Finance Director Angela Folkers noted the Convention Center’s operating expenses have increased.

“There is more activity, there are more people working here, and that’s the big increase as you can see from 2016 to 2017 in the budget,” she said. The trend for hotel/motel tax revenue still is up for the year, however.

“We’re looking good there, but there is no guarantee what’s going to happen in these last couple of months,” Folkers said.

Mayor Crystal Dingler noted there was one error in the proposed budget request for the Convention Center which resulted in $27,000 for flatware and dishes being counted in two areas, which actually leaves the LTAC with about $34,000 to disperse after Convention Center obligations.

Council members seemed willing to try to find other places where money could be saved and used by the LTAC to fund some of the requests beyond Convention Center operations and expenses. Dingler noted last year the committee had about $77,400 to disburse, including $60,000 to the Co-Op marketing effort, “which I agree with everybody was money well spent.” Another $12,000 went to the Interpretive Center and $5,000 went to pay for the billboard on SR 109.

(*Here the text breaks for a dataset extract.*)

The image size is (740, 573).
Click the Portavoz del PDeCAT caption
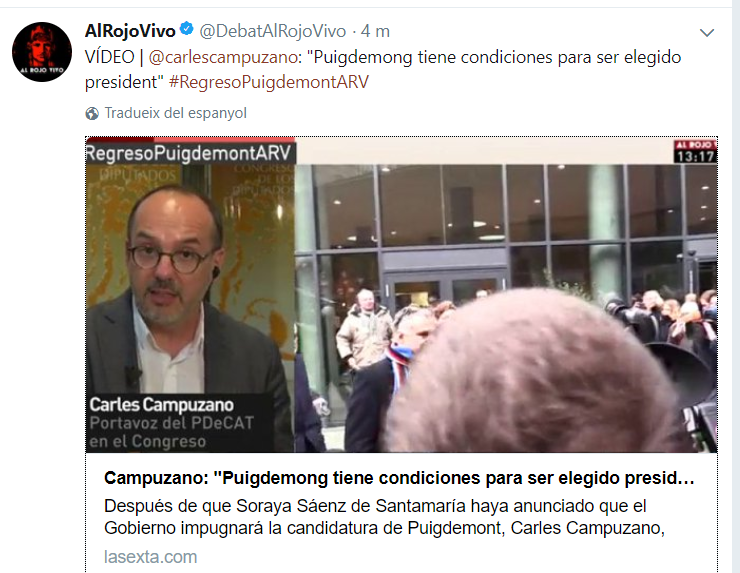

That money was only made available because the LTAC proposed lowering interfund loan repayments and putting less money into the repair and maintenance fund, Dingler said.

“We have that option again this year to make what money we can,” Dingler said. “I think it’s really, really important that we fund the Co-Op marketing, and that without it we are putting ourselves in a bad position.”

The committee will meet again at 8 a.m. this Thursday Nov. 10 at the Convention Center to discuss the dilemma.